EXERCISE SET ->
(a) In the TREC assignment below, why is a simple baseline model such as CountVectorizer with Logistic Regression run during the preprocessing stage?
(b) From the TREC assignment below, return the passage that begins at the words "We are going" and ends after "experiment and experiment!".

PASSAGE SHOWN ->
# Assignment 4: Text Classification on TREC dataset

We are going to use the TREC dataset for this assignment, which is widely considered a benchmark text classification dataset. Read about the TREC dataset here (https://huggingface.co/datasets/CogComp/trec), also google it for understanding it better.

This is what you have to do - use the concepts we have covered so far to accurately predict the 5 coarse labels (if you have googled TERC, you will surely know what I mean) in the test dataset. Train on the train dataset and give results on the test dataset, as simple as that. And experiment, experiment and experiment! 

Your experimentation should be 4-tiered-

i) Experiment with preprocessing techniques (different types of Stemming, Lemmatizing, or do neither and keep the words pure). Needless to say, certain things, like stopword removal, should be common in all the preprocesssing pipelines you come up with. Remember never do stemming and lemmatization together. Note - To find out the best preprocessing technique, use a simple baseline model, like say CountVectorizer(BoW) + Logistic Regression, and see which gives the best accuracy. Then proceed with that preprocessing technique only for all the other models.

ii) Try out various vectorisation techniques (BoW, TF-IDF, CBoW, Skipgram, GloVE, Fasttext, etc., but transformer models are not allowed) -- Atleast 5 different types

iii) Tinker with various strategies to combine the word vectors (taking mean, using RNN/LSTM, and the other strategies I hinted at in the end of the last sesion). Note that this is applicable only for the advanced embedding techniques which generate word embeddings. -- Atleast 3 different types, one of which should definitely be RNN/LSTM

iv) Finally, experiment with the ML classifier model, which will take the final vector respresentation of each TREC question and generate the label. E.g. - Logistic regression, decision trees, simple neural network, etc. - Atleast 4 different models

So applying some PnC, in total you should get more than 40 different combinations. Print out the accuracies of all these combinations nicely in a well-formatted table, and pronounce one of them the best. Also feel free to experiment with more models/embedding techniques than what I have said here, the goal is after all to achieve the highest accuracy, as long as you don't use transformers. Happy experimenting!

NOTE - While choosing the 4-5 types of each experimentation level, try to choose the best out of all those available. E.g. - For level (iii) - Tinker with various strategies to combine the word vectors - do not include 'mean' if you see it is giving horrendous results. Include the best 3-4 strategies.

DATASET EXCERPT ->
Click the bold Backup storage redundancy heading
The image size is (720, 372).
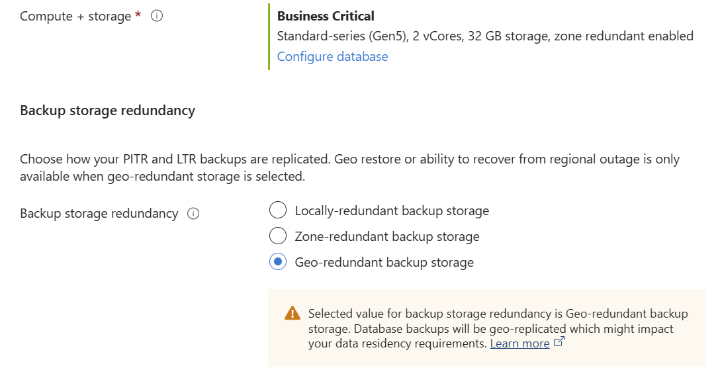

WORKED ANSWERS ->
(a) The baseline shows which preprocessing technique gives the best accuracy. That technique is then the only one used for all the other models.

(b)
We are going to use the TREC dataset for this assignment, which is widely considered a benchmark text classification dataset. Read about the TREC dataset here (https://huggingface.co/datasets/CogComp/trec), also google it for understanding it better.

This is what you have to do - use the concepts we have covered so far to accurately predict the 5 coarse labels (if you have googled TERC, you will surely know what I mean) in the test dataset. Train on the train dataset and give results on the test dataset, as simple as that. And experiment, experiment and experiment!